Growth of nerve-cell body and myelinogenesis in mouse trigemnal ganglion and root: a combined cytofluorometric and morphometric study.

Postnatal growth of mouse trigeminal ganglion cells and myelinogenesis in the central and peripheral portions of the trigeminal root were studied in animals aged 0-120 days. The trigeminal ganglion cells were dispersed into single cell suspensions. The growth of individual nerve cells was quantitated by measuring total protein content with a new cytofluorometric method based on o-phthaldialdehyde binding to cells fixed in a mixture of ethanol and acetic acid.

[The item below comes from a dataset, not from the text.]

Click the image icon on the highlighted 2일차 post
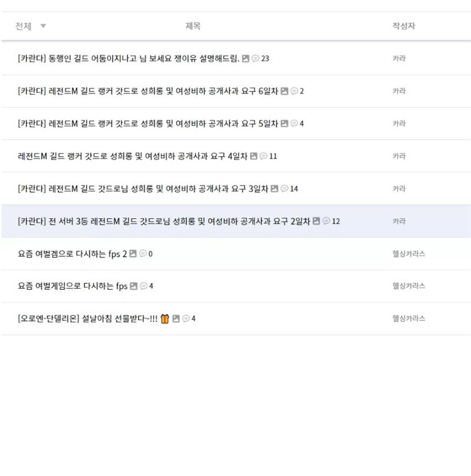 316,221
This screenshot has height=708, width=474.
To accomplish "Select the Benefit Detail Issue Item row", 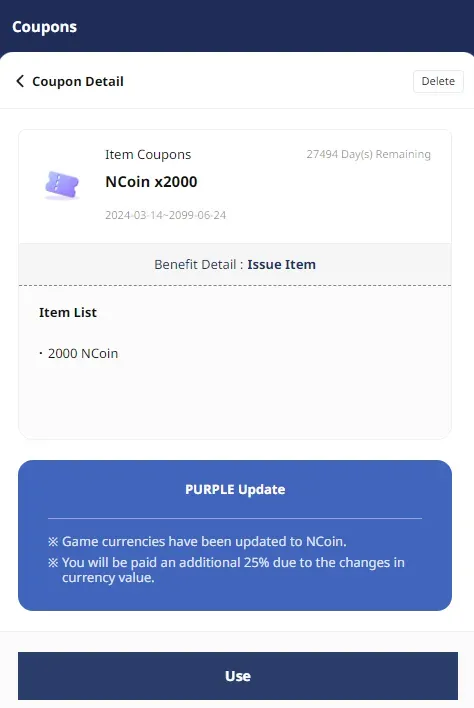I will coord(235,265).
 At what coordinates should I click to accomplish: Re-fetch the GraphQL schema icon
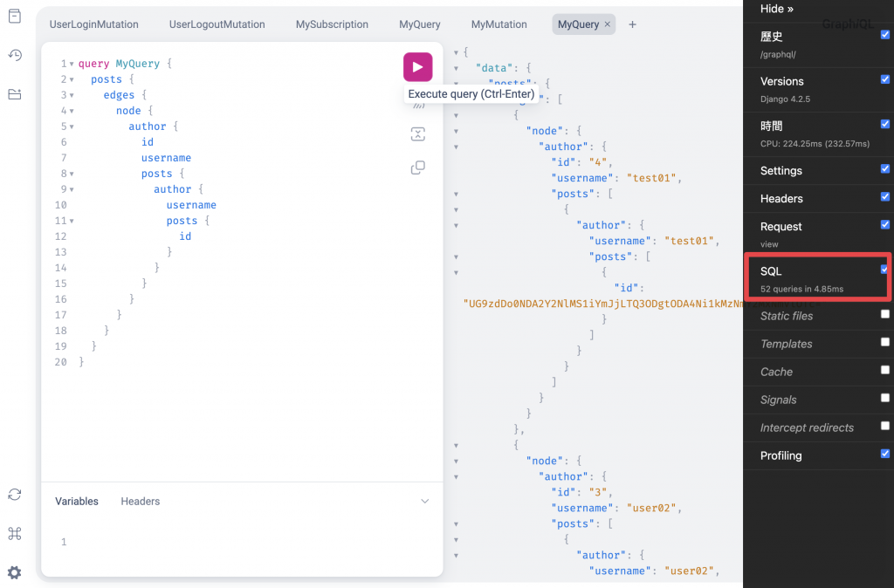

White matter from the C.N.S. protrudes from the brainstem into the trigeminal root, comes into direct contact with the P.N.S. in a transitional region. C.N.S. and P.N.S. and myelinogenesis were studied in the same population of trigeminal sensory nerve fibres. Myelinogenesis was quantitated at the ultrastuctural level by morphometric techniques. A prominent peak in nerve cell body growth occurred between 3 and 6 days. Myelinogenesis in terms of established contacts between axons and their myelinating cells started at the same time in C.N.S. and P.N.S. and the transformation from nonmyelinated to promyelinated and myelinated fibres occurred concurrently in the central and peripheral parts of the trigeminal root. The growth of the myelin sheath, that is, the addition of myelin lamellae, was faster and more intense in P.N.S. than in C.N.S. This could reflect the fact that a Schwann cell myelinates only one internode, whereas an oligodendrocyte provides myelin for several internodes in different axons. These results support the concept of a common 'signal' for myelinogenesis in C.N.S. and P.N.S.